At a ribbon-cutting ceremony on April 6, the university opened Point of View, “a peacebuilding research and conference center in Lorton, Virginia, dedicated to teaching and learning, research, and a commitment to engagement and practice,” according to the NPA’s news release. The Peace Academy, as part of the peacebuilding center, plans soon to break ground on its own facility at Point of View, the Elise Boulding National Peace Academy House, a residence, according to the press release, that “will allow for on-site peacebuilding training, conflict resolution, dialogue, and more.”
Speaking at the ribbon-cutting ceremony, U.S. Rep. Donald S. Beyer of Virginia said of Point of View: “This unique human resource . . . is part of the new geography of hope.”
I see it as the concept of peace claiming realness.
“There are good people out there doing (peace) work already, but they’re not always connected,” Kristin Famula told me the other day. NPA’s role is to bring these people together and “deepen the impact.”
More specifically: The vision, Famula said, is to establish a center where parties involved in serious conflict — think Ferguson residents and the police — can come together to address the situation in a context capable of acknowledging and valuing all points of view and committed to finding a solution that transcends the problem.
“Envision having access to a wealth of people who can help do research and thinking about this,” she said. “Conflict happens in isolation” — but the vision is to create the infrastructure for putting even the biggest, thorniest social conflicts into a healing context.
Dot Maver, NPA co-founder and former president, said of the academy’s partnership with George Mason University — which resulted from her connection with Kevin Avruch, dean of the School for Conflict Analysis and Resolution — that it will “provide necessary connective tissue to help create . . . safe and resilient communities.” Indeed, NPA’s mission includes “helping communities become trauma-resilient.”
To which I cry hallelujah!
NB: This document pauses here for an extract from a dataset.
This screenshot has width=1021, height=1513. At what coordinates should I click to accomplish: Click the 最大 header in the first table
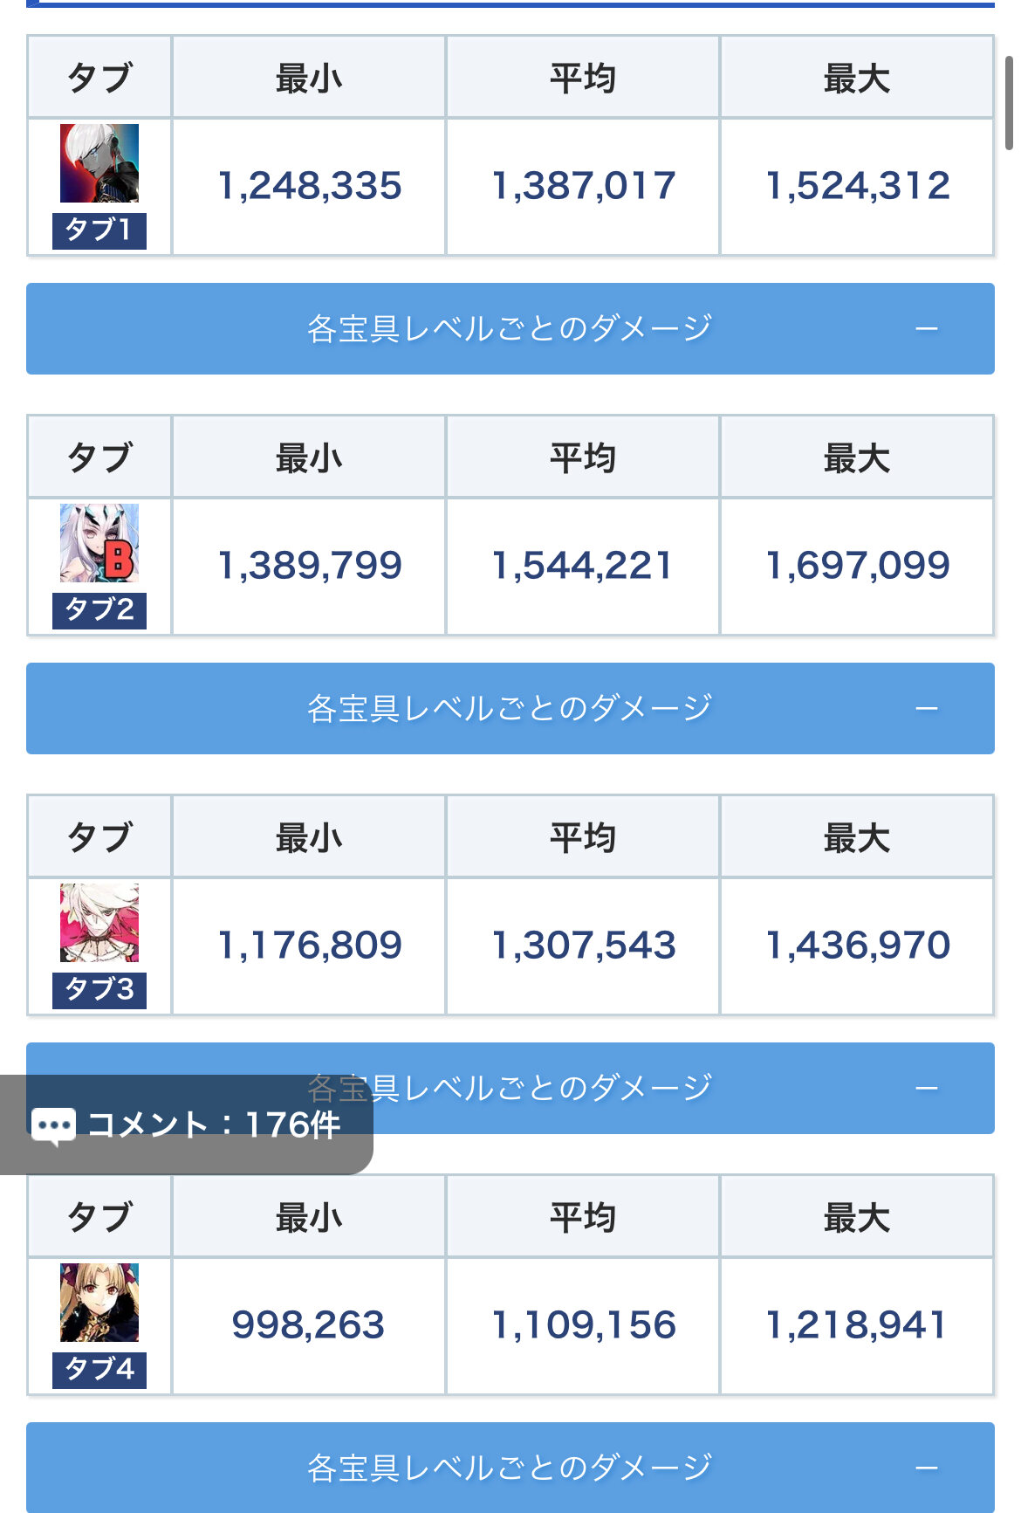857,79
It may not be obvious, but we are moving beyond a domination- and punishment-based social structure. Creating resilient communities, providing the resources that can take conflict out of isolation and put it into a constructive context, strike me as a crucial step in our social evolution.
More than 90 years ago, social visionary and management consultant Mary Parker-Follett wrote: “As conflict — difference — is here in the world, as we cannot avoid it, we should, I think, use it. Instead of condemning it, we should set it to work for us. . . . The transmission of power by belts depends on friction between the belt and the pulley. The friction between the driving wheel of the locomotive and the track is necessary to haul the train. All polishing is done by friction. The music of the violin we get by friction.”